A few months ago I went into deep research mode on adolescent development. I sought out excellent resources, from secular phds to wise and experienced Christian counselors and pastors who shared solid Biblical truths. I read, binge listened to podcasts, made lots of notes. Then, I decided I needed to sit down with my husband for a retreat of sorts, we dubbed it a "Teen Summit," to outline our strategy for this next phase of life.

Trouble is, it is May and we have three involved but not yet driving themselves children--and a 4 year old foster child transitioning home--and my spouse is a surgeon and a student pilot. Life is full. My google sheet online is getting a workout as I dip in almost daily to add a topic or a quote to my Teen Summit agenda.

Meanwhile, life goes on. We are confronting typical teen issues--phones, grades, relationships, driving--and I feel increasingly on the defense instead of the offense. My default mode on the less pressing issues is to put them on "the list."

Wednesday night another fairly innocuous adolescent issue caught me by surprise and was added to the list. I sighed and said more tersely than I wish I had, "this is why we have to make it a priority to have our meeting."

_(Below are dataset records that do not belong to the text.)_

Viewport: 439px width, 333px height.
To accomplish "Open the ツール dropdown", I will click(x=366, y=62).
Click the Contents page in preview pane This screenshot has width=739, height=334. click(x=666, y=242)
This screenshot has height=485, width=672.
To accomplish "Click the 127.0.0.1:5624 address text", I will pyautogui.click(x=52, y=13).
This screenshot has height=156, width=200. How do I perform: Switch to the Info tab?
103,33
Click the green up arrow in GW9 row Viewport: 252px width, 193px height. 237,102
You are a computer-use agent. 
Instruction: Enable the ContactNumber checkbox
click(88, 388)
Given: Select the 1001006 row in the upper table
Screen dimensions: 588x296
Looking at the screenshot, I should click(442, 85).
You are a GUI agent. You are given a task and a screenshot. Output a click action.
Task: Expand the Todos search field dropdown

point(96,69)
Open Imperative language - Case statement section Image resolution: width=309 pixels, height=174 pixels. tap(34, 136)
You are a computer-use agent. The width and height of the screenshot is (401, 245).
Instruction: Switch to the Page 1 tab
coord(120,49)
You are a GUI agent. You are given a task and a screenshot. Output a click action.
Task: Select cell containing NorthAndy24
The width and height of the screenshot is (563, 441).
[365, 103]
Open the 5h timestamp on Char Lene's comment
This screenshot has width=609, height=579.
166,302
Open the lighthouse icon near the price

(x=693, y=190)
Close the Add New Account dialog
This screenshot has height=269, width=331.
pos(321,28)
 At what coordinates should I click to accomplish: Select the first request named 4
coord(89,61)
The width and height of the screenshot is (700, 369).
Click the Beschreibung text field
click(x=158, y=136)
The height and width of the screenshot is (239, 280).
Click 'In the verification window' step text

My husband agreed a strategic conversation would be great, but reminded me we could handle this particular little thing without a big meeting. A conversation would suffice short term. I broke down in tears--a midweek laundry room breakdown.

I am not a crier. Thankfully, when the tears do come, Ryland does not run from them. He hugged me close and challenged me to discuss what was really going on. Fears I didn't fully realize were plaguing my heart came tumbling out of my mouth. "We only have 4 more years with our trio in the nest and 4 more weeks with this little one. There's so much left to be done. I feel like I'm drinking from a water hose. I don't want to mess it all up."

As we talked I realized almost comically that my fantasy coping mechanism amidst all our change is a spreadsheet--as if it could somehow cover ALL THE THINGS.

I know better. I really do. And yet, in times of fear and uncertainty faith is harder to hold and the idea of a physical plan feels comfortable and safe--even as I know it is fallacy.

Later I received a text from a friend, worried about scary test results, then had a long, deep conversation with another dealing with devastating life circumstances. Out to lunch, I ran into a family I know walking through a diagnosis and prognosis that's breaking their hearts.

There is no spreadsheet for all of this, but there is a Savior and his perspective is eternal. He doesn't have laundry room breakdowns, but does pull close to his beloved people in those times. He hears our worries and our concerns. He listens, then he lifts our chins and reminds us where to focus our gaze...not on the 100,000 What Ifs, but on the I AM.

I need a Summer break.
I am still planning a Summit.
But most important of all, I am submitting to the Lord's shift of my focus--from fear to faith.